The full set of entries must be copied exactly.
== Input material
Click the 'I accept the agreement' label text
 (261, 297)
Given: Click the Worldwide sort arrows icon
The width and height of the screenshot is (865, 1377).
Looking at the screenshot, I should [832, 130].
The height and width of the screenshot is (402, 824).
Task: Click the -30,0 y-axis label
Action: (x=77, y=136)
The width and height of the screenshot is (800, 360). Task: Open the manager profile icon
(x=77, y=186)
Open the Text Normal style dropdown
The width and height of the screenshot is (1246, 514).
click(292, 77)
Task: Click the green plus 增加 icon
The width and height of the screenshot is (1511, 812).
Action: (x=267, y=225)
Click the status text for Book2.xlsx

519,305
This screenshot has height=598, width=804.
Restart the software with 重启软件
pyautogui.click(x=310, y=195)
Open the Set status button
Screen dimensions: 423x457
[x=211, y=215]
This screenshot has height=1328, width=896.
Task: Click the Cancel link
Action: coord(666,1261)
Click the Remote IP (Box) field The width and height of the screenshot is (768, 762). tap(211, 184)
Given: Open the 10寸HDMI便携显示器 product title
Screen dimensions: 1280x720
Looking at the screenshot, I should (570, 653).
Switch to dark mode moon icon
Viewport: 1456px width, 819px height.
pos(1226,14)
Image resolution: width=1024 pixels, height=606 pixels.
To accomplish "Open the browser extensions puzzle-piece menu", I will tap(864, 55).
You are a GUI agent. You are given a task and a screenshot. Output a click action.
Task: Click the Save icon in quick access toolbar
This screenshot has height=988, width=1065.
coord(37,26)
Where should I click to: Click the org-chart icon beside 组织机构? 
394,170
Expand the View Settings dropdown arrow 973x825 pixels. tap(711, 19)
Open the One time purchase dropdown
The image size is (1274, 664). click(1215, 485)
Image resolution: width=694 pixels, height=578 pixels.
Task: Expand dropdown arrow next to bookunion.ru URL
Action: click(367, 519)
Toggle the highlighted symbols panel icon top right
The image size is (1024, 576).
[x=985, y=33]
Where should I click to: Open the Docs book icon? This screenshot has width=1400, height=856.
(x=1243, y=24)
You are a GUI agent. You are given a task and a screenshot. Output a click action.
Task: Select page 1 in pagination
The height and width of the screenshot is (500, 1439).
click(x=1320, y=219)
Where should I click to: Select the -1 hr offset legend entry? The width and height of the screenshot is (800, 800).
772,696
====
▶ Solution for this task
Click the 'I accept the agreement' label text
 (261, 297)
Given: Click the Worldwide sort arrows icon
The width and height of the screenshot is (865, 1377).
Looking at the screenshot, I should [832, 130].
The height and width of the screenshot is (402, 824).
Task: Click the -30,0 y-axis label
Action: (x=77, y=136)
The width and height of the screenshot is (800, 360). Task: Open the manager profile icon
(x=77, y=186)
Open the Text Normal style dropdown
The width and height of the screenshot is (1246, 514).
click(292, 77)
Task: Click the green plus 增加 icon
The width and height of the screenshot is (1511, 812).
Action: (x=267, y=225)
Click the status text for Book2.xlsx

519,305
This screenshot has height=598, width=804.
Restart the software with 重启软件
pyautogui.click(x=310, y=195)
Open the Set status button
Screen dimensions: 423x457
[x=211, y=215]
This screenshot has height=1328, width=896.
Task: Click the Cancel link
Action: coord(666,1261)
Click the Remote IP (Box) field The width and height of the screenshot is (768, 762). tap(211, 184)
Given: Open the 10寸HDMI便携显示器 product title
Screen dimensions: 1280x720
Looking at the screenshot, I should (570, 653).
Switch to dark mode moon icon
Viewport: 1456px width, 819px height.
pos(1226,14)
Image resolution: width=1024 pixels, height=606 pixels.
To accomplish "Open the browser extensions puzzle-piece menu", I will tap(864, 55).
You are a GUI agent. You are given a task and a screenshot. Output a click action.
Task: Click the Save icon in quick access toolbar
This screenshot has height=988, width=1065.
coord(37,26)
Where should I click to: Click the org-chart icon beside 组织机构? 
394,170
Expand the View Settings dropdown arrow 973x825 pixels. tap(711, 19)
Open the One time purchase dropdown
The image size is (1274, 664). click(1215, 485)
Image resolution: width=694 pixels, height=578 pixels.
Task: Expand dropdown arrow next to bookunion.ru URL
Action: click(367, 519)
Toggle the highlighted symbols panel icon top right
The image size is (1024, 576).
[x=985, y=33]
Where should I click to: Open the Docs book icon? This screenshot has width=1400, height=856.
(x=1243, y=24)
You are a GUI agent. You are given a task and a screenshot. Output a click action.
Task: Select page 1 in pagination
The height and width of the screenshot is (500, 1439).
click(x=1320, y=219)
Where should I click to: Select the -1 hr offset legend entry? The width and height of the screenshot is (800, 800).
772,696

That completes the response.